** MATERIAL SUPPLIED **

•••••

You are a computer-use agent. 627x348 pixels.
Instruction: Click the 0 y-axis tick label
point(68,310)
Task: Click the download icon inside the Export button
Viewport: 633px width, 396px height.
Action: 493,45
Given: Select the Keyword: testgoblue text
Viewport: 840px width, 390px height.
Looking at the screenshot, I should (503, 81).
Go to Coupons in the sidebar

•••••

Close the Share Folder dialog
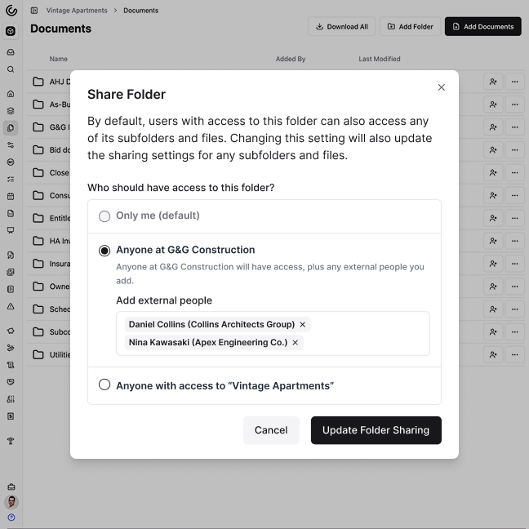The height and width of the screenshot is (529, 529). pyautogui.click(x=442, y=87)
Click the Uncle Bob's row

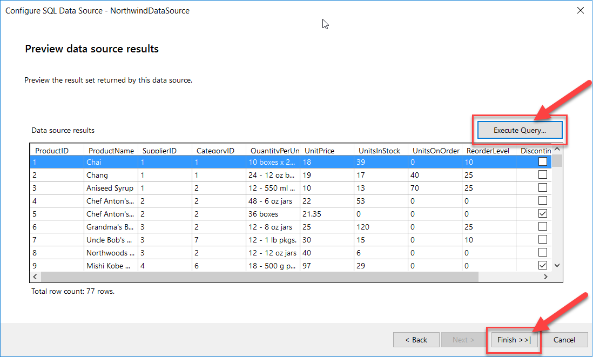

•••••

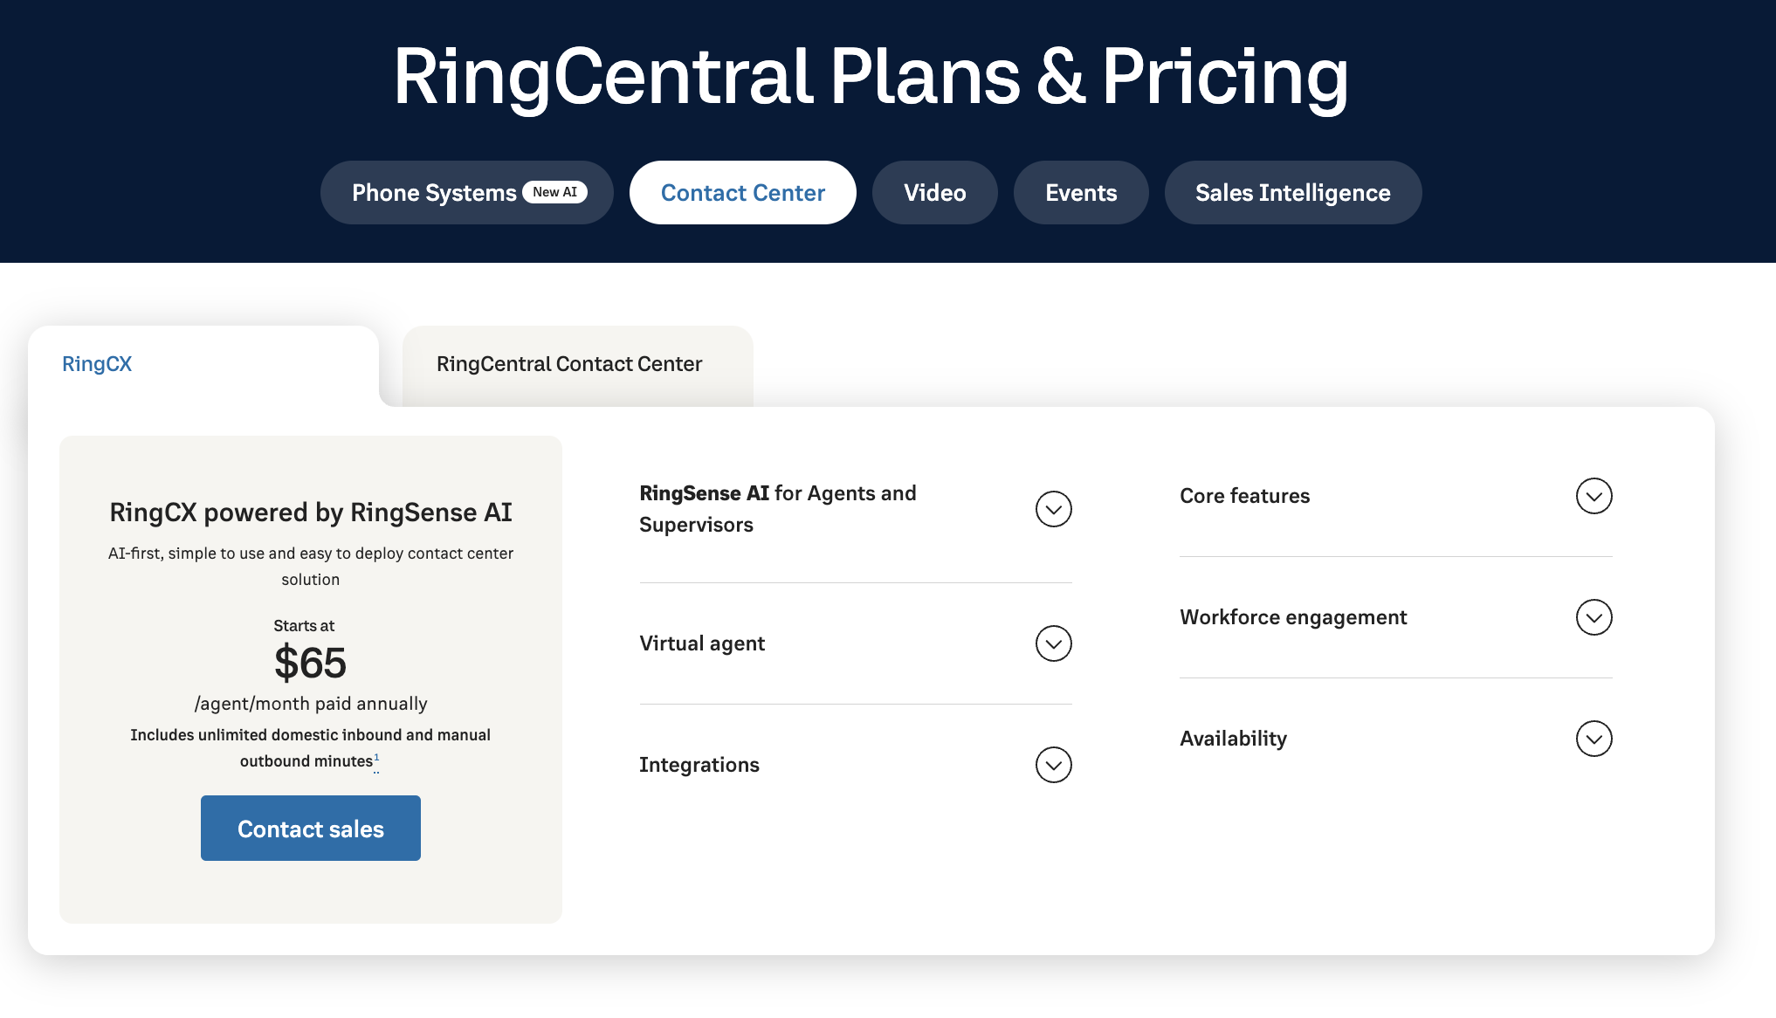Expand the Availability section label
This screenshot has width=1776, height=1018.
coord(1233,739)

•••••

** PROBLEM TO SOLVE **
Lay out the material from the line with "You are a computer-use agent. 627x348 pixels." to the line with "Go to Coupons in the sidebar" as a Markdown table with two columns, Row and Line, numbering each line and leaving out any blank lines.

** RESPONSE TO THIS TASK **
| Row | Line |
|---|---|
| 1 | You are a computer-use agent. 627x348 pixels. |
| 2 | Instruction: Click the 0 y-axis tick label |
| 3 | point(68,310) |
| 4 | Task: Click the download icon inside the Export button |
| 5 | Viewport: 633px width, 396px height. |
| 6 | Action: 493,45 |
| 7 | Given: Select the Keyword: testgoblue text |
| 8 | Viewport: 840px width, 390px height. |
| 9 | Looking at the screenshot, I should (503, 81). |
| 10 | Go to Coupons in the sidebar |